A survey of the administrative issuances of the DAR which were in effect at the time the case for disqualification was resolved by the DAR Regional Director fails to show the existence of any administrative issuance specifically providing for the finality of decisions of DAR Regional Directors.

Resort may then be made to the Administrative Code of 1987 which provides:

BOOK VII
ADMINISTRATIVE PROCEDURE

x x x x

Chapter 3 – ADJUDICATION

x x x x

SEC. 15. Finality of Order. – The decision of the agency shall become final and executory fifteen (15) days after the receipt of a copy thereof by the party adversely affected unless within that period an administrative appeal or judicial review, if proper, has been perfected. One motion for reconsideration may be filed, which shall suspend the running of the said period. (Emphasis and underscoring supplied)

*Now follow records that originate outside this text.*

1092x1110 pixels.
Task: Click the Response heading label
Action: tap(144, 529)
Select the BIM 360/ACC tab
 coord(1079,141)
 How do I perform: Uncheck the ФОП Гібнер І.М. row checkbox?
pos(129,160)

The records, however, show that beyond the mere assertions of ALARFA and the DARAB, there is no proof that petitioners were given notice of the proceedings before the DAR Regional Director. Thus, the counting of the 15-day prescriptive period commenced upon the registration of the CLOA on October 28, 1997 with the Register of Deeds, which is considered constructive notice as against the whole world,12 or on December 12, 1997, the date petitioners filed a motion to stay execution of the DAR Regional Director’s resolution granting the CLOA to ALARFA.13 No appeal having been taken by petitioners within the 15-day prescriptive period counted from any of said two dates, the assailed DAR Regional Director’s resolution had become final and excutory long before petitioners filed on June 22, 1998 the complaint for Annulment and Cancellation of the CLOA.

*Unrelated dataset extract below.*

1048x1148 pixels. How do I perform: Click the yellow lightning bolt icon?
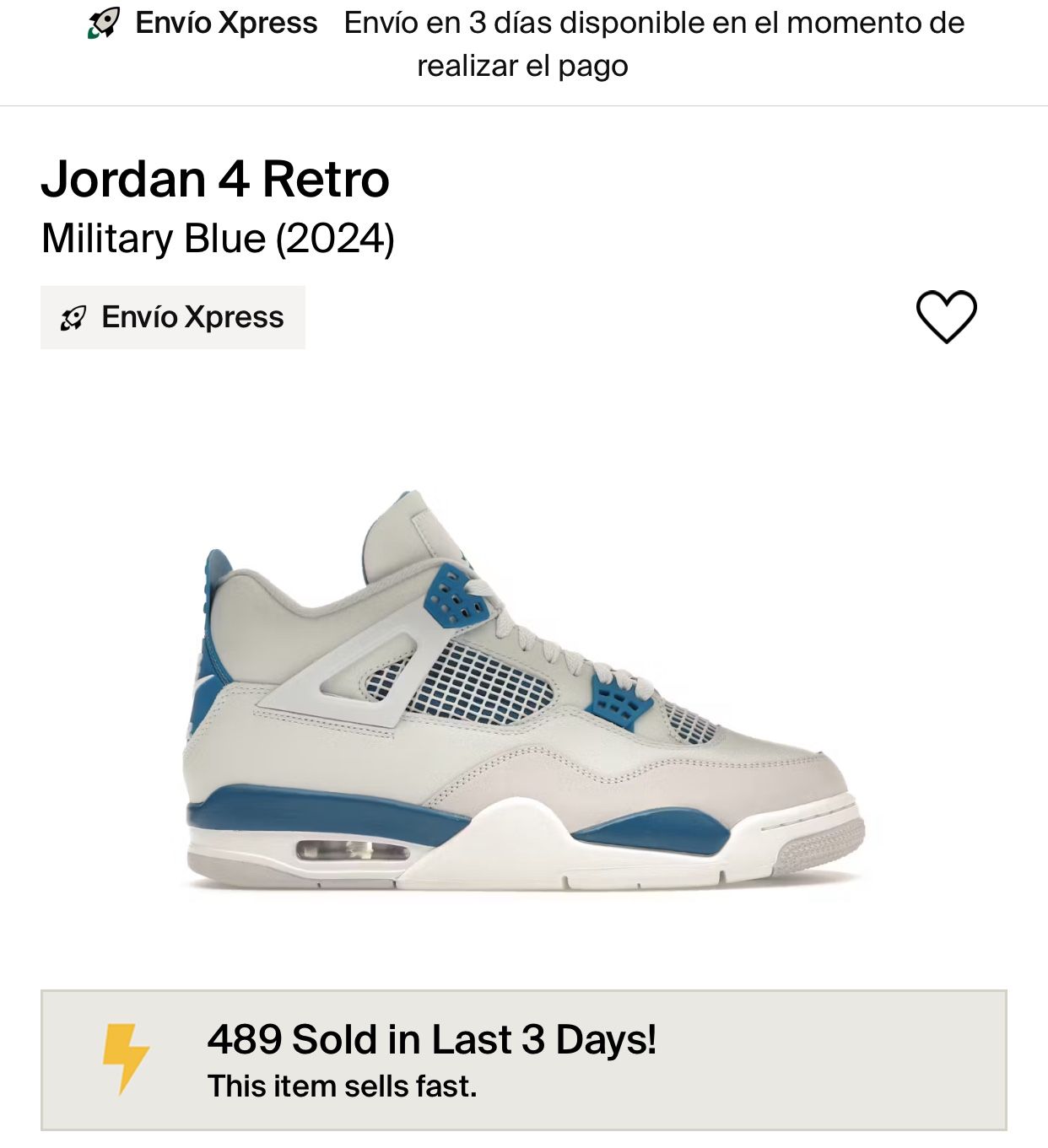(125, 1058)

WHEREFORE, the Petition is, in light of the foregoing disquisition, DENIED.

SO ORDERED.

CONCHITA CARPIO MORALES
Associate Justice

WE CONCUR:

LEONARDO A. QUISUMBING
Associate Justice
Chairperson

ANTONIO T. CARPIO
Associate Justice
DANTE O. TINGA
Associate Justice

PRESBITERO J. VELASCO, JR.
Associate Justice

A T T E S T A T I O N

I attest that the conclusions in the above Decision were reached in consultation before the case was assigned to the writer of the opinion of the Court’s Division.

LEONARDO A. QUISUMBING
Associate Justice
Chairperson

C E R T I F I C A T I O N

Pursuant to Section 13, Article VIII of the Constitution, and the Division Chairperson’s Attestation, I certify that the conclusions in the above decision had been reached in consultation before the case was assigned to the writer of the opinion of the Court’s Division.

REYNATO S. PUNO
Chief Justice


Footnotes

1 Penned by Justice Myrna Dimaranan-Vidal and concurred in by Justice Romulo V. Borja and Justice Ricardo R. Rosario; CA-G.R. SP No. 81916, rollo, pp. 41-51.

2 Rollo, pp. 24-34.

3 Id. at 19-21.

4 Id. at 67.

5 Records, pp. 35-38.

6 Id. at 10-11.

7 Rollo, p. 66.

8 Records, pp. 1-4.

9 Id. at 56-57.

10 Rollo, pp. 71-73.

11 444 Phil 213 (2003).

12 Heirs of Ayuste v. Court of Appeals, 372 Phil 370 (1999); MWSS v. Court of Appeals, 357 Phil 966 (1998); Marcopper v. Garcia, 227 Phil 166 (1986); Pascua v. Florentino, 220 Phil 588 (1985); Guerrero v. Court of Appeals, 211 Phil 295 (1983).

13 Petitioners admitted to filing this motion in the instant petition. Rollo, p. 11.